Van Doren erklärte: "Industrieunternehmen müssen einen strategischen Wandel in Sachen Umweltverträglichkeit vollziehen" und erläuterte die Bedeutung von Dekarbonisierungsmöglichkeiten, wie "die Optimierung der Leistung von Steuerungssystemen zur Verbesserung der Energieeffizienz beiträgt und die Rolle der Automatisierung bei der Deckung der steigenden Nachfrage nach Wasserstoff". Und Prof. Dr. Klaus-Michael Ahrend von der Hochschule Darmstadt gab im Namen des ISC3 Innovation Hub einen Workshop, in dem er einen Überblick darüber gab, wie Nachhaltigkeitsaspekte in das Geschäftsmodell integriert werden können und welche Vorteile sich daraus ergeben.
Seit zwei Jahren kürt das ISC3 sein "Start-up des Monats". Auf der ständig wachsenden Liste stehen Unternehmen aus aller Welt, die die große Kreativität und Innovationskraft ihrer Gründer unter Beweis stellen.

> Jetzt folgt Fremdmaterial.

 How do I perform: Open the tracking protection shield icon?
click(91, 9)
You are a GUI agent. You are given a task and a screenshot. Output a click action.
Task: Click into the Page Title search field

Zu ihnen gehört das niederländische Unternehmen Indresmat, das Polyurethanharze entwickelt, die vielseitig, langlebig und recycelbar sind und aus erneuerbaren Rohstoffen wie Pflanzenölen und Lignin hergestellt werden. Sie werden sogar in nachhaltigen Baumaterialien, wie z. B. Rahmen für Fenster und Türen, auf den Markt gebracht. Le Qara aus Peru nutzt biotechnologisches Know-how und Mikroorganismen, um hochwertiges veganes Leder herzustellen, das biologisch abbaubar und frei von Giftstoffen ist. Ein spezielles Konsortium von Mikroorganismen, das mit Pflanzen- und Fruchtresten gefüttert wird, produziert ein lederähnliches Biomaterial. Und Banyan Nations aus Indien arbeitet mit lokalen Abfallsammlern zusammen, um Kunststoffgranulat in nahezu reiner Qualität herzustellen. Die Grundlage des Unternehmens ist ein Datenintelligenzsystem, das die Kunststoffrecyclingaktivitäten in indischen Großstädten verfolgt, sowie ein eigenes Verfahren zur Reinigung des gesammelten Kunststoffs, das auf die spezifischen thermischen und mechanischen Anforderungen von Marken in großem Maßstab zugeschnitten ist.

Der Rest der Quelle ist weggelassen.